Sotto la pelle della fede

Sotto la pelle della fede

Posted on November 19th, 2000 at 9:35 PM | Tags: | 0 Comments

Ogni passo, ogni sguardo, ogni respiro, ci avvicina a qualcosa di più grande di noi. Ma quale è il prossimo passo? Qual è il cammino che dobbiamo ancora percorrere? Non siamo mai veramente arrivati. La domanda rimane. La risposta, forse, è solo un altro passo da fare.

Ogni domenica mattina mi sveglio presto. Il silenzio della casa è un invito a riflettere, a fermarmi, a respirare. Non c’è fretta, solo il suono della mia voce che mi guida verso il mio destino di fede. Lì, sotto il peso del cielo grigio, c’è un rifugio che non ha confini, che non tradisce. La chiesa, il suo silenzio, la sua luce soffusa. #

Arrivo, come sempre, un po’ in anticipo. Il rumore della porta che si chiude dietro di me è l’inizio di un viaggio che, ogni volta, mi sembra nuovo. È l’unico posto dove posso staccare, dove posso trovare la pace. Mi siedo in una panca. Non guardo l’altare, non guardo il prete. Chiudo gli occhi e lascio che l’organo parli al posto mio. L’aria è carica di una tensione morbida, di una dolcezza inaspettata.
Mi sento a casa, ma è una casa che non appartiene a nessun luogo. È solo il respiro del mio essere. È tutto quello che so essere vero.

La messa comincia, e il parroco si alza. Le sue parole arrivano dritte come lame. Di gratitudine. Di quella che non si vede mai, ma che è la spina dorsale di tutto. È la gratitudine che manca nei giorni più bui, quando tutto sembra sfuggire. È quella che si nasconde tra le pieghe del nostro dolore. Ma non si può fuggire. Lì, tra quelle mura, è come se il tempo si fermasse. Mi perdo nei ricordi, nelle voci sussurrate tra le file di banchi. Penso a quel giorno, tanto tempo fa, quando ho trovato rifugio in una cappella dimenticata, a metà strada tra la luce e l’ombra. Lì, ho capito una cosa che non dimenticherò mai: la resilienza non è solo sopravvivere, ma risorgere ogni giorno, anche quando non vogliamo farlo.
Ci sono giorni in cui l’unico gesto di speranza è un respiro. Un solo respiro. Quello che ti permette di continuare. Quello che ti permette di ricominciare.

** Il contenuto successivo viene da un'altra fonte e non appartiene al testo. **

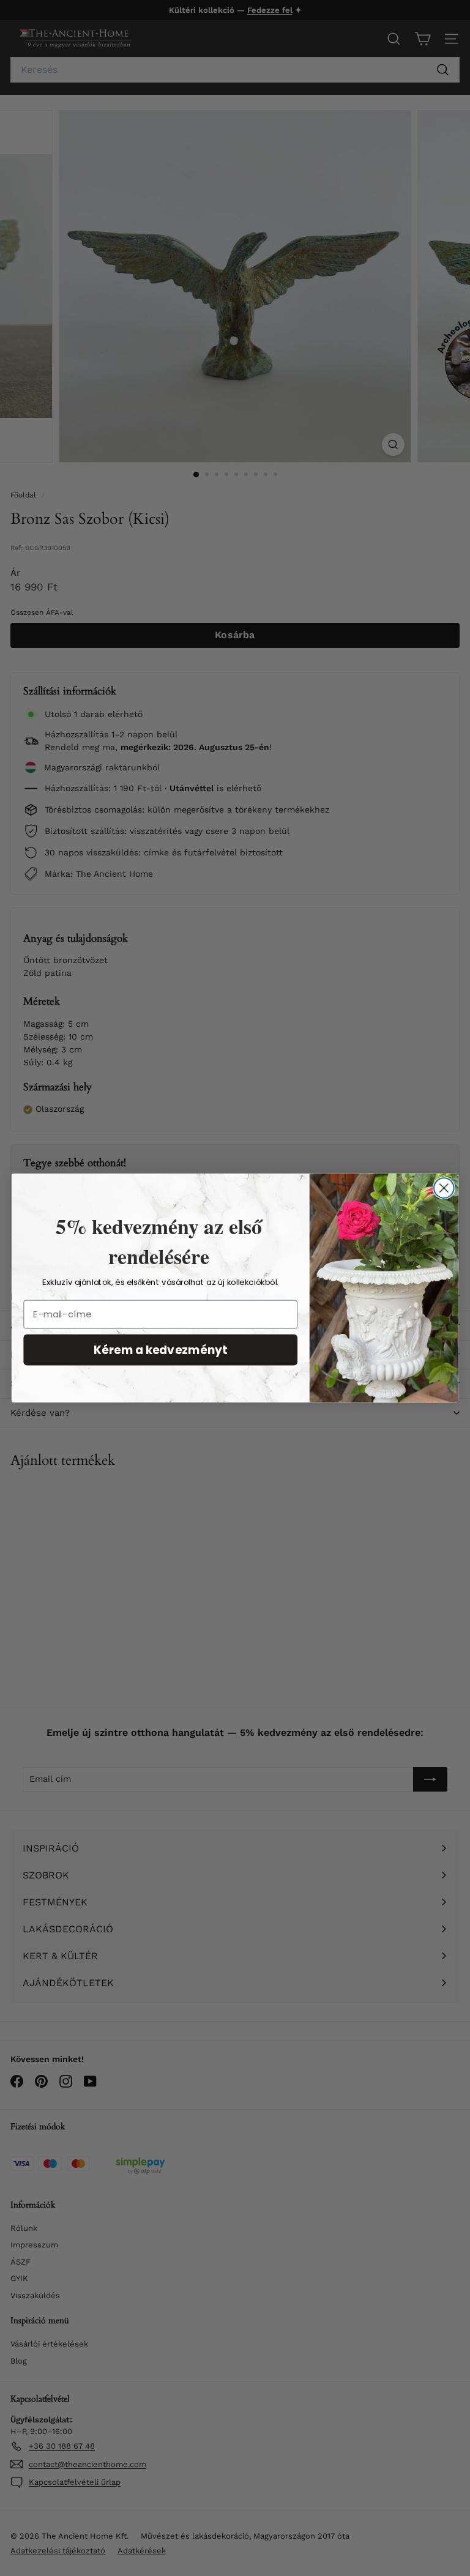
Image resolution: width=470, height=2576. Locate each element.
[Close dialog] (444, 1188)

La messa finisce, ma non io. Rimango, immobile, a riflettere. Inginocchiata, la mia preghiera non è fatta di parole. È silenziosa, piena di quel «grazie» che mi risuona dentro. È il ringraziamento per ogni piccolo passo, per ogni respiro che mi tiene in vita. È per la forza che non vediamo, ma che ci sorregge, invisibile eppure potente.
Esco dalla chiesa e il mondo sembra più chiaro, come se qualcosa fosse stato messo al suo posto.

Mi avvio a casa, ma una sensazione familiare mi coglie di sorpresa. È come un sogno, un’immagine che sfiora la mia mente: sono una giovane scout. La gioventù, l’inquietudine di quel tempo, la forza di un gruppo che affronta insieme le sfide. Ogni passo nelle escursioni, ogni notte sotto le stelle, ogni parola data attorno al fuoco. La vita è fatta di questi piccoli momenti, quelli che non ci accorgiamo mai di vivere, ma che poi sono quelli che ci definiscono.
È la fatica di un cammino che ci rende più forti. E ogni passo, se lo fai insieme, diventa più facile da affrontare.

Mi fermo. Respiri profondi. E mi accorgo che la resilienza è proprio questo: è un percorso che non finisce mai. Un cammino che cominciamo senza nemmeno accorgercene. E che ci porta a scoprire, ogni volta, qualcosa di nuovo su noi stessi. Forse è questo il senso di tutto. Forse.
Forse, ma non è ancora finita. Cosa c’è oltre questa soglia?